**Kerjakan Tugas Ini**
Tuliskan lanjutan teks tentang hutan mangrove dan manusia di bawah ini, dimulai tepat setelah kalimat terakhirnya.

**Bagian Dokumen**
Magrove Dan Manusia Dalam Kacamata Antropologi Ekologi
(Kasus Di Desa Bukit Selamat , Kecamatan Besitang, Langkat)
Oleh : Khoirunnisa
Mahasiswa Antropologi Universitas Malikussaleh
Indonesia sebagai daerah tropis mempunyai kekayaan keanekaragaman
hayati baik yang berada didarat maupun laut diwilayah pesisir. Salah satu unsur
keanekaragaman hayati diwilayah pesisir adalah hutan mangrove. Dapat dilihat
dari fungsi mangrove yang sangat menunjang dalam pemenuhan kebutuhan hidup
manusia dan berfungsi sebagai penyangga keseimbangan ekosistem diwilayah pesisir. Dalam ekologi
mangrove memilki peran sebagai penahan abrasi, penahan angin, penahan banjir, sebagai kawasan penyangga proses intrusi atau
rembesan air laut kedarat. Manfaat yang dimiliki mogrove tidak hanya terletak
pada sisi ekologi saja, namun pada sisi kimia yaitu sebagai proses daur ulang
yang menghasilkan oksigen dan menyerap karbondioksida.

**Daftar Hasil Ekstraksi**

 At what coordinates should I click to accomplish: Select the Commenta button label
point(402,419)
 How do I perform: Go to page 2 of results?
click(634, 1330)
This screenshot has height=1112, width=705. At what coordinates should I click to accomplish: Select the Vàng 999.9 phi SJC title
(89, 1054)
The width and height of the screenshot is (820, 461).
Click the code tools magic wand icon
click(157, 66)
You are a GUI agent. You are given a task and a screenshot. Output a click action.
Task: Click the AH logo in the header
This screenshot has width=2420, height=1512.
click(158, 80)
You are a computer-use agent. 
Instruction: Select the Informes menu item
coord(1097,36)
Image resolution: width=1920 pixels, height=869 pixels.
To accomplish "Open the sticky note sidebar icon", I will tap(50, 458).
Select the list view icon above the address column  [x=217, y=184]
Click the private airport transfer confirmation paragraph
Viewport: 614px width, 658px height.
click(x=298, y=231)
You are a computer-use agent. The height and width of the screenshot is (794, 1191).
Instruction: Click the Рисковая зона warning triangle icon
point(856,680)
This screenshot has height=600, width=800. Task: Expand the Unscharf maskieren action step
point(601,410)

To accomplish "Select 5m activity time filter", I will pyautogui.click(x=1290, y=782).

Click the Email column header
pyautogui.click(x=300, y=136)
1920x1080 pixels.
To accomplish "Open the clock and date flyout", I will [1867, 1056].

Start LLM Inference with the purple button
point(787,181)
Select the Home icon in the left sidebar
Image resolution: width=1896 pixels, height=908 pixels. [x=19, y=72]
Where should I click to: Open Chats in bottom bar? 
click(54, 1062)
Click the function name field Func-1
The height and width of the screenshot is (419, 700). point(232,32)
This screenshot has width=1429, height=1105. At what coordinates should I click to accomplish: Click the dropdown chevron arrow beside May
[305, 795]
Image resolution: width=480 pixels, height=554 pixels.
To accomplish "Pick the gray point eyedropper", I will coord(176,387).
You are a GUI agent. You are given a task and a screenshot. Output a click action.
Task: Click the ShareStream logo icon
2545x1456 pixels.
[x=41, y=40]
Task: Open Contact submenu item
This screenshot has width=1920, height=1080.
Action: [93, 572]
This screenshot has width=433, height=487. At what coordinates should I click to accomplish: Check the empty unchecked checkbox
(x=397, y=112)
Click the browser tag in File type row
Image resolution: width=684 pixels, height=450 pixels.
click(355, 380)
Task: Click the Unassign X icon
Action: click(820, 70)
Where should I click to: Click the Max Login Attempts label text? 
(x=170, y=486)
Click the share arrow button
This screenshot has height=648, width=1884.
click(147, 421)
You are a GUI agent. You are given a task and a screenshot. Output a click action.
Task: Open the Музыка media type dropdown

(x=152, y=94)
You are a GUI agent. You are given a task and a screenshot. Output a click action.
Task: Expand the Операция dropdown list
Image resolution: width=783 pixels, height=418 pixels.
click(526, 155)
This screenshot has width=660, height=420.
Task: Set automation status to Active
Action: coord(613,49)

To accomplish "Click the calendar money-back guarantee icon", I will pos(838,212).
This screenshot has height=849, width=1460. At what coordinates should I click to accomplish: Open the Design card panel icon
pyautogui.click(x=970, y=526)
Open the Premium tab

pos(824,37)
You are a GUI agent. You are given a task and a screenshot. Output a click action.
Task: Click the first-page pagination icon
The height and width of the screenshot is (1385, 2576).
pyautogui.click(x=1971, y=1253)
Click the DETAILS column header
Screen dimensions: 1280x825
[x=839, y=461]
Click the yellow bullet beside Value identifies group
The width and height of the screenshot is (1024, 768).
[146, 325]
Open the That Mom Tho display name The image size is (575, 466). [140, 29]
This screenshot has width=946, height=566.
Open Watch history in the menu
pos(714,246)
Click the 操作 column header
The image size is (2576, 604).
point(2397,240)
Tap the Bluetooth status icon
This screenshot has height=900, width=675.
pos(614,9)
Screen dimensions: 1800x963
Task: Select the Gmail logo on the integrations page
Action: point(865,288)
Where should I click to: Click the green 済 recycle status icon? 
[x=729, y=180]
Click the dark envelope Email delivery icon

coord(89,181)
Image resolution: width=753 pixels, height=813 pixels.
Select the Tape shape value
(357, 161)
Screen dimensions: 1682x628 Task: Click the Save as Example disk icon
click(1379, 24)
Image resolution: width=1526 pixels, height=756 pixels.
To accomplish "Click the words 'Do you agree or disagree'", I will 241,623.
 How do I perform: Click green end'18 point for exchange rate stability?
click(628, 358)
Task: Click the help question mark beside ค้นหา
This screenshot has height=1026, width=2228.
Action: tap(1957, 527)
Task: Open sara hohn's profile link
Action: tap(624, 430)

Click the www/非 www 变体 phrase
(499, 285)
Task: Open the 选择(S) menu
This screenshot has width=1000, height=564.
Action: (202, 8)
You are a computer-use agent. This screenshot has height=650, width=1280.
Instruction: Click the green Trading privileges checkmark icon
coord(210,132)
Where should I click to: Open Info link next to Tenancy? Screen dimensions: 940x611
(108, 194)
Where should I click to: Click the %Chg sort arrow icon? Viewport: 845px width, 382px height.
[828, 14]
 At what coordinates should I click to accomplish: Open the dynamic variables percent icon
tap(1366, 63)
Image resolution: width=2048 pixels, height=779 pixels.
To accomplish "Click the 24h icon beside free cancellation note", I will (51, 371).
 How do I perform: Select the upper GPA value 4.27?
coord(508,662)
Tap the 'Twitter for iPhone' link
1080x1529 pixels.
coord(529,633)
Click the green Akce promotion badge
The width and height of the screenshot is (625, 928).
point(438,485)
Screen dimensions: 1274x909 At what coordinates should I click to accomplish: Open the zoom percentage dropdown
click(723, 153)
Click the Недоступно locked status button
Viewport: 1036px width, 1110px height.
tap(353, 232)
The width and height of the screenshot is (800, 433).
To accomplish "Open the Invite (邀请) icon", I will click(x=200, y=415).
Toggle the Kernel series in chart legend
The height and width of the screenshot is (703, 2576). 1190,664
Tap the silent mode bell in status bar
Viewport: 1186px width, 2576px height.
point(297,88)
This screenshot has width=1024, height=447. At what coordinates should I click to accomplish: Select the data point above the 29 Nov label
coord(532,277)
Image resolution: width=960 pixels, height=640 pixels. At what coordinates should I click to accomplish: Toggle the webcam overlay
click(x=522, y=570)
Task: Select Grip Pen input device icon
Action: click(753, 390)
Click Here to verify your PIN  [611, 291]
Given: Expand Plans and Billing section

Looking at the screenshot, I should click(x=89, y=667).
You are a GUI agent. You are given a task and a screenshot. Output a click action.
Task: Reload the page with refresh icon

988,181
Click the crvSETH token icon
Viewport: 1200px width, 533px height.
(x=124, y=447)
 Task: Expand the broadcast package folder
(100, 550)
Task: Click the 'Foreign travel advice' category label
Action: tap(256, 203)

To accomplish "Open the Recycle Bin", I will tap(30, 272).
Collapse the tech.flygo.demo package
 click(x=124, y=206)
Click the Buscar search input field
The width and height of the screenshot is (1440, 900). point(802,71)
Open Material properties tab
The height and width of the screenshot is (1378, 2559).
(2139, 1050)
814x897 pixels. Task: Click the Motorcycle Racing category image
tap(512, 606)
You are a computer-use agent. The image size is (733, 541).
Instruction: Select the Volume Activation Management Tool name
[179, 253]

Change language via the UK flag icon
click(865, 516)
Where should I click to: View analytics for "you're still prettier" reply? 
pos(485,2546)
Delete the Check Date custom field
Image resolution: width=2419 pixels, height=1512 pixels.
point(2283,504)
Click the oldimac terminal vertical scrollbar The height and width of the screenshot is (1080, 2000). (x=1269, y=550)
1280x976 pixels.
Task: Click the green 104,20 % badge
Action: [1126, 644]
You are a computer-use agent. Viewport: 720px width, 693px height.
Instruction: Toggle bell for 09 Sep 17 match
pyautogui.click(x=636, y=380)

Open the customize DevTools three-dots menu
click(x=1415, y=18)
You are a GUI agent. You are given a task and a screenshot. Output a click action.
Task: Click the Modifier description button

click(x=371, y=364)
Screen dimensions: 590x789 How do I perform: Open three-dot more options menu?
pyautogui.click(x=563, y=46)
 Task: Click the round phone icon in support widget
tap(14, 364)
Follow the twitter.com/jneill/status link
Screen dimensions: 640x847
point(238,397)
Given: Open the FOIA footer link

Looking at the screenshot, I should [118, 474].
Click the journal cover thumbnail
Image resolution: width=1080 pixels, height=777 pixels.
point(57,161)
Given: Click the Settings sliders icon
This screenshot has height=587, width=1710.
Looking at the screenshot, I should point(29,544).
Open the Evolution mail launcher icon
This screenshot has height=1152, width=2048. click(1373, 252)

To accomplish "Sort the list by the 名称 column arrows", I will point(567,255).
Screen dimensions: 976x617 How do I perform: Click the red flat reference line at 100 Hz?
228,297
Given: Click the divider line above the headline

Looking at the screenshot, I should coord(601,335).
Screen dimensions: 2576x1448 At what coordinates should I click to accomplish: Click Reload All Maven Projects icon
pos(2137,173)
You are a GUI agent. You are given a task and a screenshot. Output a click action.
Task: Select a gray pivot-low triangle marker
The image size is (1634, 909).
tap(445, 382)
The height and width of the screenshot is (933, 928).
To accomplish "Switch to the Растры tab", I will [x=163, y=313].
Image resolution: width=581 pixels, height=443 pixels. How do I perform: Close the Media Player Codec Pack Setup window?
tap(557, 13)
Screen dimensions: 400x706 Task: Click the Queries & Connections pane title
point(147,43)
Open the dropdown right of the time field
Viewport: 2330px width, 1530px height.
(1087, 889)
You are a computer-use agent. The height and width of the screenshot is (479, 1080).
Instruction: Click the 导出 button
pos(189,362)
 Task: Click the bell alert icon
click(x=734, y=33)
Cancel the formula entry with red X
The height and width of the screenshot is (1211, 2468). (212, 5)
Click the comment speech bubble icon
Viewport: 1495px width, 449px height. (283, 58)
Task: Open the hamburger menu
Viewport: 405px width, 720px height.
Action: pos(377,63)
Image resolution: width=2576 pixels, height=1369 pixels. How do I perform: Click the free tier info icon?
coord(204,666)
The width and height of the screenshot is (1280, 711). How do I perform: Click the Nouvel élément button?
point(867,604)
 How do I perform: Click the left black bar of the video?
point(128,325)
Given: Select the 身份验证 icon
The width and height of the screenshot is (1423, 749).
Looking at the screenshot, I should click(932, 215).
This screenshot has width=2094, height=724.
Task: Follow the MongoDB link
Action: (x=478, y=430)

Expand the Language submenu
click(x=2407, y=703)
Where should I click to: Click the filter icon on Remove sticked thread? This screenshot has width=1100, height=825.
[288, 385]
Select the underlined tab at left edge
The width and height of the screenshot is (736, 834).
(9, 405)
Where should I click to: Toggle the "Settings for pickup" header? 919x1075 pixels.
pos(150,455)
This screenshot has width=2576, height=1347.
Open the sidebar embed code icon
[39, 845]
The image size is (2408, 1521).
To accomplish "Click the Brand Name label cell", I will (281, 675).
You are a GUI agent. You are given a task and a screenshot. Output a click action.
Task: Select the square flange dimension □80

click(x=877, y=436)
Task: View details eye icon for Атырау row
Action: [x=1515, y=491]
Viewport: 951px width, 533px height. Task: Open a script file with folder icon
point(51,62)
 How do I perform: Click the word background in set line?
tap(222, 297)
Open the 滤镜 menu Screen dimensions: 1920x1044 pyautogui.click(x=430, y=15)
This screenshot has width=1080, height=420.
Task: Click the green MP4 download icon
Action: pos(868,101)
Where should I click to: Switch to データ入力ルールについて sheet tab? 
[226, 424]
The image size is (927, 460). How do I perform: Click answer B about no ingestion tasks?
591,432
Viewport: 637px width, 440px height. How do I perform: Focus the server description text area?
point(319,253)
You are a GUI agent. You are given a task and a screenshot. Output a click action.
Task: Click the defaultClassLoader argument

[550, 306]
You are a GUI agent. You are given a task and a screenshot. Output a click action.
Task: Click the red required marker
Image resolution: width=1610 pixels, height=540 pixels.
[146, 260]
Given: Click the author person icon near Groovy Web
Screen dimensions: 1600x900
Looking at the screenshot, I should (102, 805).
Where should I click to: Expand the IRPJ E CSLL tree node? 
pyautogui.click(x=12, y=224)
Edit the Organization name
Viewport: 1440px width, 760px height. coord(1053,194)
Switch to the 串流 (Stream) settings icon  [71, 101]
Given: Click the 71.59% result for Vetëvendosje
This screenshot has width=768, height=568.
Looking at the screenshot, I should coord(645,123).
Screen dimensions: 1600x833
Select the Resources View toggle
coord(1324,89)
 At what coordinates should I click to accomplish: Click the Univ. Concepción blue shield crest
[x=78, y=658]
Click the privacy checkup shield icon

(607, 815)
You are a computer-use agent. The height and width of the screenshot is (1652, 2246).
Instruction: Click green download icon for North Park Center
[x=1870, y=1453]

**Jawaban yang Diharapkan**
Dikutip dari laman resmi Kementrian LHK (Selasa, 03/11)
Indonesia memiliki ekosistem mangrove terluas di dunia. Indonesia mempunyai
luas mangrove sebesar 3.489.140,68 Ha. Dengan kata lain Indonesia mempunyai 23%
ekosistem mangrove dunia yang total luas 16.530.000 Ha. Dengan ketebalan
mangrove 100 M kearah darat dapat
mengurangi tinggi gelombang antara 13% sampai 66%. Di Indonesia memiliki 202
spesies tumbuhan mangrove, dimana 43 spesies diantaranya merupakan mangrove
sejati (Noor et al. 1999).
Selain itu
mangrove juga bermanfaat sebagai tempat berlindung, bersarang serta berkembang biak
bagi satwa lainnya, sebagai habitat alami dari berbagai jenis biota darat
maupun biota yang dilaut. Dari segi ekonomi mangrove dimanfaatkan sebagai
penyedia alat keperluan rumahtangga seperti bahan bangunan, kayu bakar dan
sebagai pertambakan. Fungsi mangrove bagi manusia tidak hanya terlepas sampai
disitu, ia juga berperan penting dalam keperluan industri ; misalnya sebagai
bahan baku kertas, bahan baku penyamak kulit dan juga sebagai bahan baku kayu
lapis (Noor et al, 2006).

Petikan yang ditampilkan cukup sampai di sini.